Be that as it may, by dint of tireless preliminaries, the whole scenario of the tragedy ended up being pinpointed with the conciseness of an epigram. And this was notably done in the observation attributed by rumor to the investigating magistrate: "This is the first time in my life I have had to convince a person that they are not guilty of murder." Another fragment, with the same aphoristic brevity, reported the riposte made by the magistrate to the interpreter. The latter had remarked in surprise: "But don't you think that, in accusing herself of one crime, she's trying to cover up another?"

The reply was trenchant.

"A killer breaks a shop window, admits it, goes to prison, and gets away with a murder. But you don't accuse yourself of murder in order to cover up a broken window."

That is how the affair was pictured during those summer months in Villiers-la-Forêt. The few who went away on vacation discovered new details on their return, strange revelations that their neighbors were eager to impart to them. Their game of a thousand voices resumed more merrily than ever…

And it was after a great delay, early in the fall, that they learned this mind-boggling news: some time previously the case of the Russian lovers had been formally closed for want of evidence. It was only then that they realized Princess Arbyelina's house was empty and she and her son were no longer to be seen.

Yes, the curtain had been rung down just when their scenarios were taking on more and more substance, when they were so close to knowing the truth!

The people of Villiers found it hard to conceal their disappointment. They had grown so accustomed to the pleasantly fevered climate that the love and death of the horse butcher had caused to reign in their town. What they felt especially nostalgic for, though often without realizing it, was the secret life that the unfortunate passengers on that old boat had revealed to them. It had appeared that in their dull little town quite another life could be simmering away-devastating in its passions, criminal, multifarious. Unexpected. A life in which an obscure retired man was capable, heedless of the cost, of embracing a redoubtable beauty who, for obscure reasons, allowed herself to be seduced. A subterranean life, free, filled with promises and temptations. At least that was how most of the townspeople had perceived the blazing affair between the princess and the horse butcher.

• • •

But the most surprising event occurred a little later, when the first mists were beginning to filter through into the lower town in the mornings. One day, as if by magic, everybody forgot the boating tragedy, the woman sitting on the bank, the drowned man stretched out on the grass. As if they had never existed!

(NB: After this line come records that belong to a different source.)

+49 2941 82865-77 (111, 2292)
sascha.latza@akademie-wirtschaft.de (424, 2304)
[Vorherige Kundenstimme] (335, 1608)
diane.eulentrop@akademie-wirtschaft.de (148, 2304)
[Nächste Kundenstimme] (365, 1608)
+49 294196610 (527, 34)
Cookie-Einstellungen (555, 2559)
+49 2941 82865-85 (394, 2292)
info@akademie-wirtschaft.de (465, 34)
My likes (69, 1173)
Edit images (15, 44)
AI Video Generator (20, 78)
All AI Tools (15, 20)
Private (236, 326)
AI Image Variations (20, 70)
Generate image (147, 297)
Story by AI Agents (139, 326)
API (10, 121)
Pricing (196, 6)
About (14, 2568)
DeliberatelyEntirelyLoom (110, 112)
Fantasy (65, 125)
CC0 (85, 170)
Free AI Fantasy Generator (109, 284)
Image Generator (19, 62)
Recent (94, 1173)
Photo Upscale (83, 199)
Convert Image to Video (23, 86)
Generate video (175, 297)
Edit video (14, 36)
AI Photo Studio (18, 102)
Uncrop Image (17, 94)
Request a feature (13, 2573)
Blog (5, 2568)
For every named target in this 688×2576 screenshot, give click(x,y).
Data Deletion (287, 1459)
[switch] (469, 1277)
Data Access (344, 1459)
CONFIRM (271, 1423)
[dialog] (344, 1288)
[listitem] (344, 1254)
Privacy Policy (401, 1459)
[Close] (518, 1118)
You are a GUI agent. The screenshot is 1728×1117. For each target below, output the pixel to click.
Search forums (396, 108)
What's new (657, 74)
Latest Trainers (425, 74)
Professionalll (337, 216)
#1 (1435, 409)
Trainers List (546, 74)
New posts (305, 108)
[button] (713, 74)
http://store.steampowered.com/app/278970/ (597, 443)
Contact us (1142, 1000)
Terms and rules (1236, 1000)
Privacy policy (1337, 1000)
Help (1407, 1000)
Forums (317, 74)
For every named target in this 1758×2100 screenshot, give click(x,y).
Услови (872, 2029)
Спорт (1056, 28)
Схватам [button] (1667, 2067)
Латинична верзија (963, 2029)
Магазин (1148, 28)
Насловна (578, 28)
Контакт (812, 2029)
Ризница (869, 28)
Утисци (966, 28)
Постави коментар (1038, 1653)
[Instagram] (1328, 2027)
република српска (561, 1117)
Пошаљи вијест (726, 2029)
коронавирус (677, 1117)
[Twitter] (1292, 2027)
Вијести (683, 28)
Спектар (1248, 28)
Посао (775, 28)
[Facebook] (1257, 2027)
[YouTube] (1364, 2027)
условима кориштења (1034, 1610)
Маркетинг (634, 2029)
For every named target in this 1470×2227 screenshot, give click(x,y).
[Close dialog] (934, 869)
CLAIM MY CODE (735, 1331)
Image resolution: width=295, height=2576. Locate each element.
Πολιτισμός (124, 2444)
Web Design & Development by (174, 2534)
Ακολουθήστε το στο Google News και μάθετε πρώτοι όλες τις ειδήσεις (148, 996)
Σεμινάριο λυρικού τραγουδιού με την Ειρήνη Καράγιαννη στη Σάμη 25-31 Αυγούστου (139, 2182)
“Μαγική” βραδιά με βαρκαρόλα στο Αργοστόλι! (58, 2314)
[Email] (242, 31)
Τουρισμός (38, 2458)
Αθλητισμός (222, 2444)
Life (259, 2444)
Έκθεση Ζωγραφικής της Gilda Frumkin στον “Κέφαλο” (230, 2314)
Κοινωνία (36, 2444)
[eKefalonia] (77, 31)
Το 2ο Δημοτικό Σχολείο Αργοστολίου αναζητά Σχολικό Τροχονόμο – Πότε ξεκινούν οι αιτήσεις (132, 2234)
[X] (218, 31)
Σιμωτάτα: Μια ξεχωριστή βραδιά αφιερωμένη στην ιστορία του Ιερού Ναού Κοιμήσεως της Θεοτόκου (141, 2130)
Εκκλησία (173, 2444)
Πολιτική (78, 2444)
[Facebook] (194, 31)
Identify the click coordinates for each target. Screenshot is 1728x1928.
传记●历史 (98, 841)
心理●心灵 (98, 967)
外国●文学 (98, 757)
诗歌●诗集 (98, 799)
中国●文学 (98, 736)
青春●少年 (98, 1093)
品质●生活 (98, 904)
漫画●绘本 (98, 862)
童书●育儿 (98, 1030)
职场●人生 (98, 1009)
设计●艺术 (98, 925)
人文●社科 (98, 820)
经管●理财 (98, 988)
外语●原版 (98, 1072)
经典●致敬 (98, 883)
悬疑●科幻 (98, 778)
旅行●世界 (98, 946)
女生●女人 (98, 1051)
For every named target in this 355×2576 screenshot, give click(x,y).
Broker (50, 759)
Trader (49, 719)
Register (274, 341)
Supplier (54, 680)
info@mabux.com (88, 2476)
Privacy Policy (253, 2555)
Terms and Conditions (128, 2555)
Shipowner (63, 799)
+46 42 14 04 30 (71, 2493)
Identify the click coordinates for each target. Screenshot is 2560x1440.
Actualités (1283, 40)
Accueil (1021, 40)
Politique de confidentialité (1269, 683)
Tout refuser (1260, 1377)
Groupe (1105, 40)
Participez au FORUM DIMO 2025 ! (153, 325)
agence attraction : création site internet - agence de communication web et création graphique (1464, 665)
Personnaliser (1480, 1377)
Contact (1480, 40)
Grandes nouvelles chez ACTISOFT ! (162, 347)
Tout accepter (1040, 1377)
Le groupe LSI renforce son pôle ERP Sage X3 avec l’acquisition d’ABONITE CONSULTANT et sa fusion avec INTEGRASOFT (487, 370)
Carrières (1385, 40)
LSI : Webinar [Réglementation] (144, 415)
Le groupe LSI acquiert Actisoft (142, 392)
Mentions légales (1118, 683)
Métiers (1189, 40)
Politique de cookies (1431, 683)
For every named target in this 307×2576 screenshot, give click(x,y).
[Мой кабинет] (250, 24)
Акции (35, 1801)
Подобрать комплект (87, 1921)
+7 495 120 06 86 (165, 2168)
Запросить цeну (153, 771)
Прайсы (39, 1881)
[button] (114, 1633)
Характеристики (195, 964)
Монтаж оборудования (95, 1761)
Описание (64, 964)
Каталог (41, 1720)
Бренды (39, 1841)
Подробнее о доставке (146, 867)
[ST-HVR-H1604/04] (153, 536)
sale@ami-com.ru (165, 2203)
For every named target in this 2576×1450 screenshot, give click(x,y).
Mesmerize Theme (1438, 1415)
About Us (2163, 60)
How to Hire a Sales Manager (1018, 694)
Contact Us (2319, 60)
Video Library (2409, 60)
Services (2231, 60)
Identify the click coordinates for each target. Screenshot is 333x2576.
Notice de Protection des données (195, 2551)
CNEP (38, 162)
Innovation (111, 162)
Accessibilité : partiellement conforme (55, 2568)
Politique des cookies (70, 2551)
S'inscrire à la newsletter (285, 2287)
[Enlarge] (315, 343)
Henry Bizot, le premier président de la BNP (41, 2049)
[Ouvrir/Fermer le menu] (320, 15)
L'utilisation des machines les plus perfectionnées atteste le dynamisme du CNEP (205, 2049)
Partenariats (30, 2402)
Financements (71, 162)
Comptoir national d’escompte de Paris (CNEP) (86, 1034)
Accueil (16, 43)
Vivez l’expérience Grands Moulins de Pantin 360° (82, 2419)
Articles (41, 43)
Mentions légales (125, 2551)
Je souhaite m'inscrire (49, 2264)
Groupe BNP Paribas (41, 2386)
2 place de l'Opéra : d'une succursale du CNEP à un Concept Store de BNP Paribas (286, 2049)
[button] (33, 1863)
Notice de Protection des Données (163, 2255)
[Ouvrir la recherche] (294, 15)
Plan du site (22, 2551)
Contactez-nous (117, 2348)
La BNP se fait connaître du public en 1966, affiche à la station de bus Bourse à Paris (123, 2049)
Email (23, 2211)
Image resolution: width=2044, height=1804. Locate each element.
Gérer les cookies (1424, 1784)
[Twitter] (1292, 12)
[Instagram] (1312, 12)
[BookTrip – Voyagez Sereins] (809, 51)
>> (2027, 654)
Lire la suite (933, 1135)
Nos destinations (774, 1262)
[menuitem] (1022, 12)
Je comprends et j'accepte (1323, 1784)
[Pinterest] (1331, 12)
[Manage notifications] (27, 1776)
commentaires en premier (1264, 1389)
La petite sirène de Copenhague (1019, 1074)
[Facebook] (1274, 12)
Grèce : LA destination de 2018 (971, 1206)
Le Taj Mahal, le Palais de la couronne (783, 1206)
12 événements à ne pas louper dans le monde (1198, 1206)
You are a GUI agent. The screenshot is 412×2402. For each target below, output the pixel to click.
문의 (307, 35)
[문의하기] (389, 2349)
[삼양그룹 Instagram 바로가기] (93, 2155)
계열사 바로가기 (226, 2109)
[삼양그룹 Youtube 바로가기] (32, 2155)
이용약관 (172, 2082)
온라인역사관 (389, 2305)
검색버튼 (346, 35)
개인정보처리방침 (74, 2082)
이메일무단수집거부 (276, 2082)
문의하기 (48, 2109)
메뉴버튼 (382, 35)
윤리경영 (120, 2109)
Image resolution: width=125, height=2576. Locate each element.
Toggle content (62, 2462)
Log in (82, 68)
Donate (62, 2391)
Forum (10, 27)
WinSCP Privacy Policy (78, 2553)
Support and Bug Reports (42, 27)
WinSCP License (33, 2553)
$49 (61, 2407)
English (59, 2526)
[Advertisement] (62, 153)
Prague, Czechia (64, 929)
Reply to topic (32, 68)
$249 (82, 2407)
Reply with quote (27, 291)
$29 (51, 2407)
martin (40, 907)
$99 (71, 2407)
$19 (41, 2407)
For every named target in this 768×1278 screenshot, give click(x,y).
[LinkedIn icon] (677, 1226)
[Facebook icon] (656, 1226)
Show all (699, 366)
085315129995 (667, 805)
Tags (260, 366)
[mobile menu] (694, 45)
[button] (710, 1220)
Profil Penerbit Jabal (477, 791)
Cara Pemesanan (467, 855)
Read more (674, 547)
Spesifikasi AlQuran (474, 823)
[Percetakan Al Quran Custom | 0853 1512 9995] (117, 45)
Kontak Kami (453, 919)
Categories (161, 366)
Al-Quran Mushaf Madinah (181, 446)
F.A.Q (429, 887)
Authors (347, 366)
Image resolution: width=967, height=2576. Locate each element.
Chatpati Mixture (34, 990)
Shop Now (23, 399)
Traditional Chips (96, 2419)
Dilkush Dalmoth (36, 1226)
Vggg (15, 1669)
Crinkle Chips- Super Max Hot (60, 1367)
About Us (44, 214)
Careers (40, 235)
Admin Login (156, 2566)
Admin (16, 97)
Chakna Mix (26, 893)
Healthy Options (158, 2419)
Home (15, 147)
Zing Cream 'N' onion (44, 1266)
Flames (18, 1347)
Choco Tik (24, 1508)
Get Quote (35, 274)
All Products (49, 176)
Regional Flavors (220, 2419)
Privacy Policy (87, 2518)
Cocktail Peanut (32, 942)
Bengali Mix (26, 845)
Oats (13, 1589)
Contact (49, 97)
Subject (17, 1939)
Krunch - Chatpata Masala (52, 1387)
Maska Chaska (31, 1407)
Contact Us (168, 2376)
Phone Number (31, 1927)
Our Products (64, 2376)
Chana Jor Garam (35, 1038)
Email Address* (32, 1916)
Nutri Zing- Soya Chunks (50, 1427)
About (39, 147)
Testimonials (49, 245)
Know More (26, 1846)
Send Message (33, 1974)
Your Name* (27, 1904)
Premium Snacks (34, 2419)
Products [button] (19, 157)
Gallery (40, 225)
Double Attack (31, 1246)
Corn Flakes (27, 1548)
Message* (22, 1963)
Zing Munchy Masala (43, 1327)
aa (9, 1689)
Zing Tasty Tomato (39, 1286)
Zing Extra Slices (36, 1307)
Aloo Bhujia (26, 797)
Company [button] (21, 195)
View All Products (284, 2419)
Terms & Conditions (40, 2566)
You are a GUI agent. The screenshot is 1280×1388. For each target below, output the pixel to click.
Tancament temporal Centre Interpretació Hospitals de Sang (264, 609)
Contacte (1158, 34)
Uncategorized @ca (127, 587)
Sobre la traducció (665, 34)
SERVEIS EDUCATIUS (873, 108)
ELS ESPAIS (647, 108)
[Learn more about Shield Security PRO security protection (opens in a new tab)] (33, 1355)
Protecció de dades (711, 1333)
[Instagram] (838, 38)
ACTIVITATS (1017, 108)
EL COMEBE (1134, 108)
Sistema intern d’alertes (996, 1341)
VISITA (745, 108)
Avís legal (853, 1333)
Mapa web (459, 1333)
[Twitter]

The people of Villiers talked about power cuts, the schedules for which were printed in the newspapers; about the meat shortages just starting, about Princess Elizabeth's wedding: about the stars in The Best Years of Our Lives… And if anyone had taken it into his head to refer to the previous summer's inquiry, he would have committed an unpardonable gaffe, like telling an old joke that people no longer find funny.

Besides, soon the autumn floods covered the site of the ill-fated rendezvous and the bank where the man and woman had frozen in their involuntarily theatrical poses under the eyes of the spectators. The boat, whose side the people of Villiers had liked to poke their fingers into at the spot deeply torn by the collision, ended up among other wrecked vessels, its terrible singularity effaced among the peeling hulls, half hidden in the mist.